Molecular basis of the inverse agonism of 3β-Hydroxy-27- NOR-5-Cholestenoic Acid on LXRβ

M. VIRGINIA DANSEY; LAUTARO D. ALVAREZ; DIEGO Y GRINMAN; DANIELA NAVALESI; RENÉ HOUTMAN; DARIO A ESTRIN; GERARDO BURTON; ADALI PECCI

Bariloche

Simposio; 3rd South American Symposium in Signal Transduction and Molecular Medicine; 2015

IFIBYNE-UBA-CONICET

Liver X receptors LXRα and LXRβ are ligand-activated transcription factors that belong to the nuclear hormone receptor superfamily.
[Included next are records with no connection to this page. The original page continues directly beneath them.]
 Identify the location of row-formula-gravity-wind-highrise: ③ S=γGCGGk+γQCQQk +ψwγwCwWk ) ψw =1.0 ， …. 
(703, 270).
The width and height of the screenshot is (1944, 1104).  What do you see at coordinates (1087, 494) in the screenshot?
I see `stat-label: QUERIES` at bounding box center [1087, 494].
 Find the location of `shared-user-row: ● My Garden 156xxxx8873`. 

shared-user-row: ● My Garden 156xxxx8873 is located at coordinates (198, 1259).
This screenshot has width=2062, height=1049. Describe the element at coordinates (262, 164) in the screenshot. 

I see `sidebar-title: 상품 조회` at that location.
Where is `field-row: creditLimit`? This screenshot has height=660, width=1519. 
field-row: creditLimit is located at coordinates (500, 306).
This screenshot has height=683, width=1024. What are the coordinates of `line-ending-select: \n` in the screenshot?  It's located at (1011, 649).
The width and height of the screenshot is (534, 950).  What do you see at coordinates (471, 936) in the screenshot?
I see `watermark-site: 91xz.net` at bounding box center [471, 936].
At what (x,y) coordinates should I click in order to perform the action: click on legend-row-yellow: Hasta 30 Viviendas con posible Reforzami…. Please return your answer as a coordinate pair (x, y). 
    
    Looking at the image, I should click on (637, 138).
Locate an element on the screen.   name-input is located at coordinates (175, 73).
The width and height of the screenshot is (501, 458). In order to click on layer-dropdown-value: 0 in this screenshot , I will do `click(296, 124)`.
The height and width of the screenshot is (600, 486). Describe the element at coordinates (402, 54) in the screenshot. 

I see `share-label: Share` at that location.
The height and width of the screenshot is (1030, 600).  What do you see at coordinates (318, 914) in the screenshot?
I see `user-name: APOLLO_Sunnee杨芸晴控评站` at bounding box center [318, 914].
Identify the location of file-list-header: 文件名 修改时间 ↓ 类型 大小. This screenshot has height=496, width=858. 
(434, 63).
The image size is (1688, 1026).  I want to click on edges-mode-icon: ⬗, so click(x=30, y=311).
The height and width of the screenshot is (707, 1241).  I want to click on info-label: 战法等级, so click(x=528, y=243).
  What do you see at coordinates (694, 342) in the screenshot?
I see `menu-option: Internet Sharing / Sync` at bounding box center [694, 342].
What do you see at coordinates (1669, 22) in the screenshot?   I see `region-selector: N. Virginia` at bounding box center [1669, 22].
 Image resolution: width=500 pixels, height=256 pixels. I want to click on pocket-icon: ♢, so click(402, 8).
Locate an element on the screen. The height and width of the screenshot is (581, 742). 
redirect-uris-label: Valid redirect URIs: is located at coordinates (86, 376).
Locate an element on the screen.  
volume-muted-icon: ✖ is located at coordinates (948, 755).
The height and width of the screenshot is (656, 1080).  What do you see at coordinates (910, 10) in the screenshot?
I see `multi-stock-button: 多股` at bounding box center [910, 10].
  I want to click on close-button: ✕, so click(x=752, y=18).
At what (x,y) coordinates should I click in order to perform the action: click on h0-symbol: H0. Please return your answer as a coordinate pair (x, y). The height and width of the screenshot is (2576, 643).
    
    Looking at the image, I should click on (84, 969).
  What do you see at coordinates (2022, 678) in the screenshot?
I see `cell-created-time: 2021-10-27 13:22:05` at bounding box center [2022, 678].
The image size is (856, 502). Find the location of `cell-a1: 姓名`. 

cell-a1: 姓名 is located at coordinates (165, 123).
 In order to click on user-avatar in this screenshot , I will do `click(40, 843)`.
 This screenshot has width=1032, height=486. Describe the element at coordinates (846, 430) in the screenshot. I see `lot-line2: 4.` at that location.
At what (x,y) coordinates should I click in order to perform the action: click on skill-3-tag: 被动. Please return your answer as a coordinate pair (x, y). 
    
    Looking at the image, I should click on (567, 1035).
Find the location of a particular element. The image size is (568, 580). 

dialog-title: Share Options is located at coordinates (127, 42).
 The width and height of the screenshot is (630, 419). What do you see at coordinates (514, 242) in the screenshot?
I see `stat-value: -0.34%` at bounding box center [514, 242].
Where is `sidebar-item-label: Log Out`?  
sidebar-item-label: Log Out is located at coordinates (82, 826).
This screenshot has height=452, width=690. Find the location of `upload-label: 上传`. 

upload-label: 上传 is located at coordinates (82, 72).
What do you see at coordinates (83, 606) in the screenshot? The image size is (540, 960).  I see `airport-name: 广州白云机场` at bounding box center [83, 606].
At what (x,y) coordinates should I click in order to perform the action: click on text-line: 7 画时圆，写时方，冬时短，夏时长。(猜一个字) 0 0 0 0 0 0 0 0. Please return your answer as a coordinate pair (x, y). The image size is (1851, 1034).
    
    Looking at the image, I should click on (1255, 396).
LXRα is highly expressed in liver, small intestine, kidney, spleen and adipose tissue whereas LXRβ was found to be expressed ubiquitously. Once activated, LXRs are involved in a myriad of physiological functions as de novo synthesis of cholesterol, excretion and detoxification of bile acids or lipids, glucose homeostasis, immunity, skin development and homeostasis, neurological functions, cell proliferation and apoptosis. Oxidized cholesterol metabolites, oxysterols, are endogenous LXR activators and the 25R-cholestenoic acid (25R-CA) showed to be a potent LXR activator.Based on these observations we designed a simplified side-chains analogue 27-norcholestenoic acid (L1) witch proved to be an inverse agonist of LXRβ.